(QUOTED PASSAGE)
* Begin *

Putting this drop into context, John Roman, senior fellow at the Urban Institute, told 24/7 Wall St.: "A 4.4% reduction in violent crime is astonishing. If you saw a similar increase in GDP, or a similar decrease in unemployment, it would be huge national news."
Despite the nation’s improving crime rates, a number of large U.S. cities are still especially dangerous. Nationwide, 368 violent crimes were reported for every 100,000 people in 2013. Such crimes include murder, rape, aggravated assault, and robbery. In America’s 10 most dangerous cities, there were more than 1,300 violent crimes per 100,000 residents.
In many of these cities, high murder rates are especially problematic. Three of these cities -- Detroit, St. Louis, and Baltimore -- had nation-leading murder rates of 45, 38, and 37 per 100,000 people, respectively, in 2013. In all, eight of the 10 cities with the highest violent crime rates were also among the 25 cities with the highest murder rates.
In addition to high violent crime rates, these cities are characterized by remarkably high levels of property crime. There were 2,731 documented cases of property crime for every 100,000 Americans last year. Meanwhile, in six of America’s most dangerous large cities, there were well over 5,000 property crimes reported per 100,000 residents. Such crimes include motor vehicle theft and burglary.
Last year, in four of America’s most dangerous cities, there were more than 1,000 motor vehicle thefts per 100,000 people. By contrast, there were roughly 220 motor vehicle thefts per 100,000 people nationwide.
The problem in dangerous cities, according to Roman, is about “economic policy, it’s not about crime policy.” Roman noted a number of economic policies that, he said, have contributed to lower crime rates. The cities that “have been successful have promoted immigration, they’ve reduced economic segregation, and they’ve encouraged gentrification,” Roman said. “I think all three of those things are controversial. But I think the data suggests the results are overwhelming.”
The economies of a majority of the nation’s most dangerous cities have been struggling for some time. Median household income in eight of America’s most dangerous cities was more than $10,000 below the national median of $52,250 in 2013.

* End *

(EXERCISE SET)
1) In the crime-rate passage, how many violent crimes were reported nationwide for every 100,000 people in 2013?
2) Translate this sentence from the crime-rate passage into Spanish: "By contrast, there were roughly 220 motor vehicle thefts per 100,000 people nationwide."
The material that follows is unrelated to the crime-rate passage.

(GIVEN DATA)
* Begin *

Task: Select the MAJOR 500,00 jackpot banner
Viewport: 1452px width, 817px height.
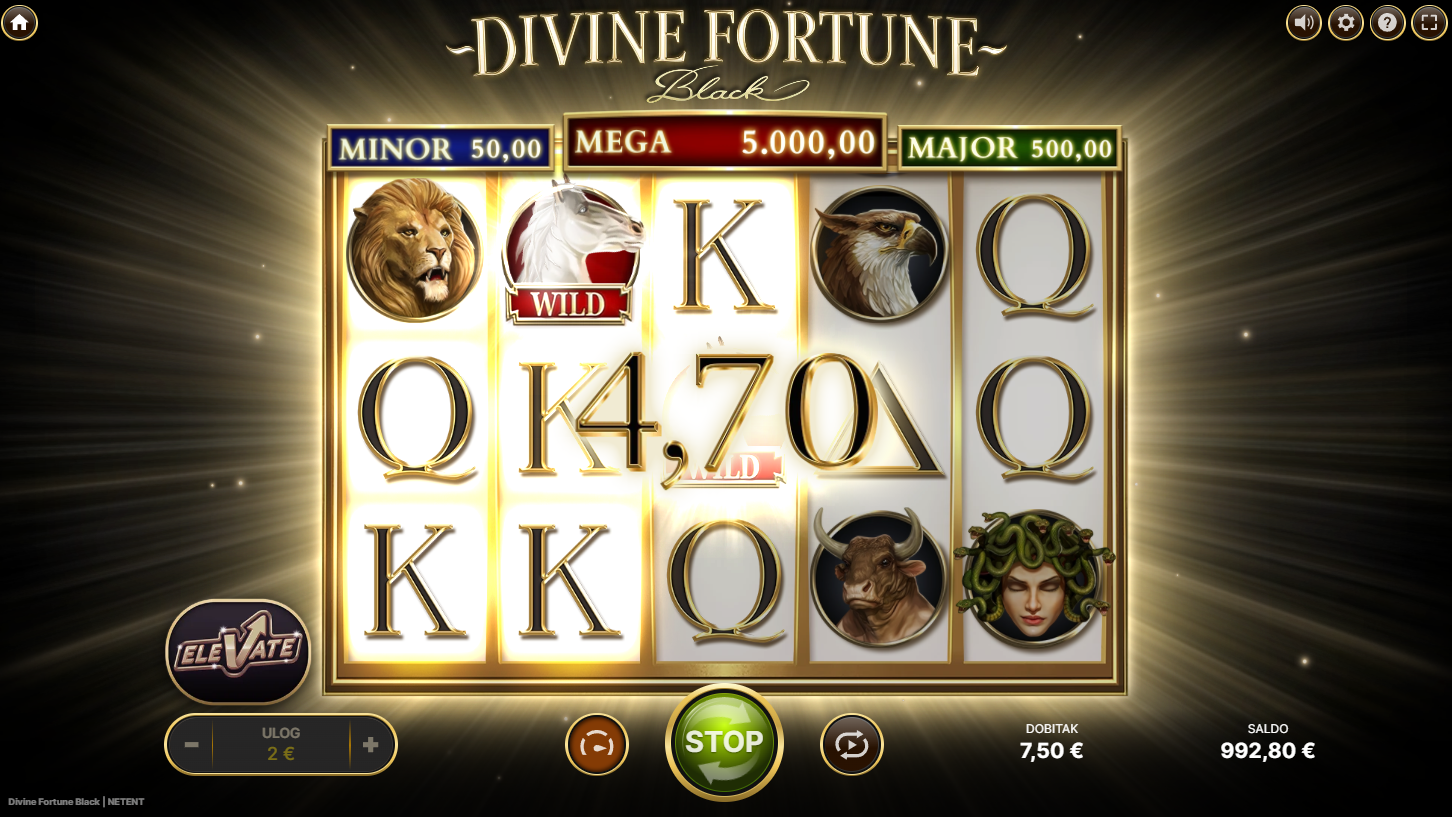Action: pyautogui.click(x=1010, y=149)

* End *

(TASK-BY-TASK OUTPUTS)
1) 368

2) En cambio, hubo aproximadamente 220 robos de vehículos motorizados por cada 100.000 habitantes a nivel nacional.